**Given task:** Can you change "Image resolution" to "Screen resolution" in the stretch of entries from the start through the line containing "Start recording is", leaving everything else untouched?
--
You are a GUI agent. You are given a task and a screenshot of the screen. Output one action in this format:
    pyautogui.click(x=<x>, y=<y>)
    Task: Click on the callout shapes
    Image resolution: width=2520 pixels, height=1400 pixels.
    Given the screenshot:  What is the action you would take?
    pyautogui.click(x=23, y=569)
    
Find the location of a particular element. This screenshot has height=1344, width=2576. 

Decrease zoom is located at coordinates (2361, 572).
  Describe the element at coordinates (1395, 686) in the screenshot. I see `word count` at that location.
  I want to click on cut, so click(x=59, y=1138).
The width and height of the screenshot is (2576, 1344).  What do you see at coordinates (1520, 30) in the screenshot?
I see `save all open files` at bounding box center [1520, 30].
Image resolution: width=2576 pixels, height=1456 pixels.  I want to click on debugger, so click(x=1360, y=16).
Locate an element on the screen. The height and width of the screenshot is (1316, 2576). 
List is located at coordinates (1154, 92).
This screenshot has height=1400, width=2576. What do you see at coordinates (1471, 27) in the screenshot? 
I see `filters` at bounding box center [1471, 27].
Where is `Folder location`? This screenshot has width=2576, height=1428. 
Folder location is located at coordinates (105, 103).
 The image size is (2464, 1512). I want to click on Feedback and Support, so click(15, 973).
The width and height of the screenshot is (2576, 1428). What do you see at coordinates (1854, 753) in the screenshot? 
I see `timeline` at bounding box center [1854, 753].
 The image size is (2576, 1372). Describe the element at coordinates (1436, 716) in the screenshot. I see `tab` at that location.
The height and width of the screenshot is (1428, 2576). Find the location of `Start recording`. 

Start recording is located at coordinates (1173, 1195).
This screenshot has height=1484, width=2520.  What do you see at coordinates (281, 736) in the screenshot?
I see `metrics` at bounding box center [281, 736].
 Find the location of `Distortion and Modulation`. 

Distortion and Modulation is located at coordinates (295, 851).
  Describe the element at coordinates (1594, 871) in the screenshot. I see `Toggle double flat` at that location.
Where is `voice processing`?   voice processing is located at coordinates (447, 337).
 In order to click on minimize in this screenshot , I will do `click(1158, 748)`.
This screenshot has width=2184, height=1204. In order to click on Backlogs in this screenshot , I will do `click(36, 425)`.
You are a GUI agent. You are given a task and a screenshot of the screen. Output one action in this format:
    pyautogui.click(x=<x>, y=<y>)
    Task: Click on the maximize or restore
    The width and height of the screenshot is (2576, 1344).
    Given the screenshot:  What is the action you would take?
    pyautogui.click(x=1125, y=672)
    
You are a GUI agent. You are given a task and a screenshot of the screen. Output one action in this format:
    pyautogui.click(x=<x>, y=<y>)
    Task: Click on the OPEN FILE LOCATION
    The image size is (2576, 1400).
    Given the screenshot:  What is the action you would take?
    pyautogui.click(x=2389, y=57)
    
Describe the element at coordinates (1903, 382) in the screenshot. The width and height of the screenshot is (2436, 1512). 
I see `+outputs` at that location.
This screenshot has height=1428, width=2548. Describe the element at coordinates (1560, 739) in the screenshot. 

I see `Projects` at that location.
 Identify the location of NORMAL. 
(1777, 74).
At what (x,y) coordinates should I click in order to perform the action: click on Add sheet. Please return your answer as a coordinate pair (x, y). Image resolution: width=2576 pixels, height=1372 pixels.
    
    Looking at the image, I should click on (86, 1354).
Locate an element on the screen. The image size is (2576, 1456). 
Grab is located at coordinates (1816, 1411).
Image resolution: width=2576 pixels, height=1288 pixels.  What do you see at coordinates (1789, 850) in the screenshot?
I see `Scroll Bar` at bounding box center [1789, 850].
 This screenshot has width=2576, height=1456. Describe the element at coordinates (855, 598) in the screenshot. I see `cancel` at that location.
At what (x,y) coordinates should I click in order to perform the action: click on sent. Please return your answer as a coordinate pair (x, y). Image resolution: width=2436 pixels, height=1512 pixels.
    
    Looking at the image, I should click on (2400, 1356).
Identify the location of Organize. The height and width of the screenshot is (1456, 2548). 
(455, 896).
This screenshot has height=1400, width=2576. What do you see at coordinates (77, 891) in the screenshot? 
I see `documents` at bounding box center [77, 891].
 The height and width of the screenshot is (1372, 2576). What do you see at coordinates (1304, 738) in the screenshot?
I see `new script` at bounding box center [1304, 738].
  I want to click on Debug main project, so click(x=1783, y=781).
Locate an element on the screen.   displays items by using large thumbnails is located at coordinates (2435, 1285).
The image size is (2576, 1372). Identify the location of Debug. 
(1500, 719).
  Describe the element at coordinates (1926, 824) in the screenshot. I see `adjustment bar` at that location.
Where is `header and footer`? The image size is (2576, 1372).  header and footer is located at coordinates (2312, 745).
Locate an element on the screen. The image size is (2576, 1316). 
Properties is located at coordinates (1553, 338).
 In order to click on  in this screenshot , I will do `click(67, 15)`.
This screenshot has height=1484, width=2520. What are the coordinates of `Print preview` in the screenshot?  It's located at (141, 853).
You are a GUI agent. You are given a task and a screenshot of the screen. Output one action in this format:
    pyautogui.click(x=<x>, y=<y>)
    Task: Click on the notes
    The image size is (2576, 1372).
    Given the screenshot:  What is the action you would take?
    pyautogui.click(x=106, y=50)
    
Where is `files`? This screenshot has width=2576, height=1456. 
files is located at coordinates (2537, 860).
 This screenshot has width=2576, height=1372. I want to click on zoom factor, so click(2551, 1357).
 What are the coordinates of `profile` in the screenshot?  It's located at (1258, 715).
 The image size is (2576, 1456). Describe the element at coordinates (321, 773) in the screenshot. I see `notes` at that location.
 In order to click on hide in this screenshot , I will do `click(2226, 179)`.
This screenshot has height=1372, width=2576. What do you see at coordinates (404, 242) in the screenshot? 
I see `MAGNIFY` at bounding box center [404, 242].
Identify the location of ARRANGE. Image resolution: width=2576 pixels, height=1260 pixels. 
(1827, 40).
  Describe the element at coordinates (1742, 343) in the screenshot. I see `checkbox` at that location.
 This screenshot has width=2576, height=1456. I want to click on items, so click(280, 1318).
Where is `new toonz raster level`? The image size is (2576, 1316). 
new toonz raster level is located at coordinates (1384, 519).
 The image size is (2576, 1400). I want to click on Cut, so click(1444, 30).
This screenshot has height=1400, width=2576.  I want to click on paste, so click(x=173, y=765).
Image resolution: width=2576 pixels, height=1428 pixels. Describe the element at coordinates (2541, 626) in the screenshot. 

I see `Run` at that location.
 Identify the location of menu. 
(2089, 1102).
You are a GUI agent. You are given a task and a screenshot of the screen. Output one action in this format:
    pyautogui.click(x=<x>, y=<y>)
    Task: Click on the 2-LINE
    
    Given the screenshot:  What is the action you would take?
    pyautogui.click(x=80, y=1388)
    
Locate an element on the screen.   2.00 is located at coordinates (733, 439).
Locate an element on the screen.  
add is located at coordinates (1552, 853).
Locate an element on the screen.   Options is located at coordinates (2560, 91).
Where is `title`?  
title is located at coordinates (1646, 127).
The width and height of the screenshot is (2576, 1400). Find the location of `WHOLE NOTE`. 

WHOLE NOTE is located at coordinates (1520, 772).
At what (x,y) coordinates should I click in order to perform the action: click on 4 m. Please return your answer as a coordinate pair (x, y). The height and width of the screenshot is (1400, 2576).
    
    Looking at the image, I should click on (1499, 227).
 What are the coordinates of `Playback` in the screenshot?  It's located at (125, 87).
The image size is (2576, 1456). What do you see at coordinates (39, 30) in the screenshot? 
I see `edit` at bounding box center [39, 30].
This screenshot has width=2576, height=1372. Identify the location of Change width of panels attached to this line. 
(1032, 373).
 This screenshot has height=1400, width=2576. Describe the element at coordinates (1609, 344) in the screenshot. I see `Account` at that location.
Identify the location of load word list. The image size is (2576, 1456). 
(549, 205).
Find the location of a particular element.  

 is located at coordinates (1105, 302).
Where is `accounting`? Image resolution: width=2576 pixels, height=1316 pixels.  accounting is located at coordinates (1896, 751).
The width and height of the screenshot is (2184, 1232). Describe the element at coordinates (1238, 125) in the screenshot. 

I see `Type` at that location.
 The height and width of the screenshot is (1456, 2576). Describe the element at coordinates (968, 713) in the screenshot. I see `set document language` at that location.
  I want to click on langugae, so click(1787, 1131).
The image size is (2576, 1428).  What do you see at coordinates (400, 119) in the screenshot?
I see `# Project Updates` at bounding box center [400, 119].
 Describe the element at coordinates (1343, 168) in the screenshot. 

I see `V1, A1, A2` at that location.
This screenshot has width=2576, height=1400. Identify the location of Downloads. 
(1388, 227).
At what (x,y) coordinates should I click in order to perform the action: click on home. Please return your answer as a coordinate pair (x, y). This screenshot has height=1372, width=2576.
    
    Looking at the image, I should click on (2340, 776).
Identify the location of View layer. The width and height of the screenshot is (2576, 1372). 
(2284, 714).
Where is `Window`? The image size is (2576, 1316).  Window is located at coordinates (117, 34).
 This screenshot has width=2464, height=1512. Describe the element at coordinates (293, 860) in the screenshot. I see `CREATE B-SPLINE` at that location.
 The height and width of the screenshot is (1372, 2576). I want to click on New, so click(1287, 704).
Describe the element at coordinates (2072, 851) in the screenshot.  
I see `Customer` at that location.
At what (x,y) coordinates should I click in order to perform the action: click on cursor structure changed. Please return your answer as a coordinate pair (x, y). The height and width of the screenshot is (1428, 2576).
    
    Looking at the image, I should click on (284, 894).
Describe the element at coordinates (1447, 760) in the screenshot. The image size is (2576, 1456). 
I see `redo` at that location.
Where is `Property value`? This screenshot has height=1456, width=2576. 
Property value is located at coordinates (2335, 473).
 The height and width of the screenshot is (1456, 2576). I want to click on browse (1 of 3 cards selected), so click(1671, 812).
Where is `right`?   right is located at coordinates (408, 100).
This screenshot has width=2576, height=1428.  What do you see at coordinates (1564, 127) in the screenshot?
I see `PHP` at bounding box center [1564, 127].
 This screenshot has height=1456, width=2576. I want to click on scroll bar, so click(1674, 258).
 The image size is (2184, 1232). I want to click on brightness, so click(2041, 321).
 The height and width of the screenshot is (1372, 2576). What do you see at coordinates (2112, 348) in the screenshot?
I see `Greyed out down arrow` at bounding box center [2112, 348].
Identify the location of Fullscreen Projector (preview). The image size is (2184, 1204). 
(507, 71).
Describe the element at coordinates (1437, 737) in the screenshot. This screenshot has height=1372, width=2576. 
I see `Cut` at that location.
--
**Full response:**
You are a GUI agent. You are given a task and a screenshot of the screen. Output one action in this format:
    pyautogui.click(x=<x>, y=<y>)
    Task: Click on the callout shapes
    Screen resolution: width=2520 pixels, height=1400 pixels.
    Given the screenshot:  What is the action you would take?
    pyautogui.click(x=23, y=569)
    
Find the location of a particular element. This screenshot has height=1344, width=2576. 

Decrease zoom is located at coordinates (2361, 572).
  Describe the element at coordinates (1395, 686) in the screenshot. I see `word count` at that location.
  I want to click on cut, so click(x=59, y=1138).
The width and height of the screenshot is (2576, 1344).  What do you see at coordinates (1520, 30) in the screenshot?
I see `save all open files` at bounding box center [1520, 30].
Screen resolution: width=2576 pixels, height=1456 pixels.  I want to click on debugger, so click(x=1360, y=16).
Locate an element on the screen. The height and width of the screenshot is (1316, 2576). 
List is located at coordinates (1154, 92).
This screenshot has height=1400, width=2576. What do you see at coordinates (1471, 27) in the screenshot? 
I see `filters` at bounding box center [1471, 27].
Where is `Folder location`? This screenshot has width=2576, height=1428. 
Folder location is located at coordinates (105, 103).
 The image size is (2464, 1512). I want to click on Feedback and Support, so click(15, 973).
The width and height of the screenshot is (2576, 1428). What do you see at coordinates (1854, 753) in the screenshot? 
I see `timeline` at bounding box center [1854, 753].
 The image size is (2576, 1372). Describe the element at coordinates (1436, 716) in the screenshot. I see `tab` at that location.
The height and width of the screenshot is (1428, 2576). Find the location of `Start recording`. 

Start recording is located at coordinates (1173, 1195).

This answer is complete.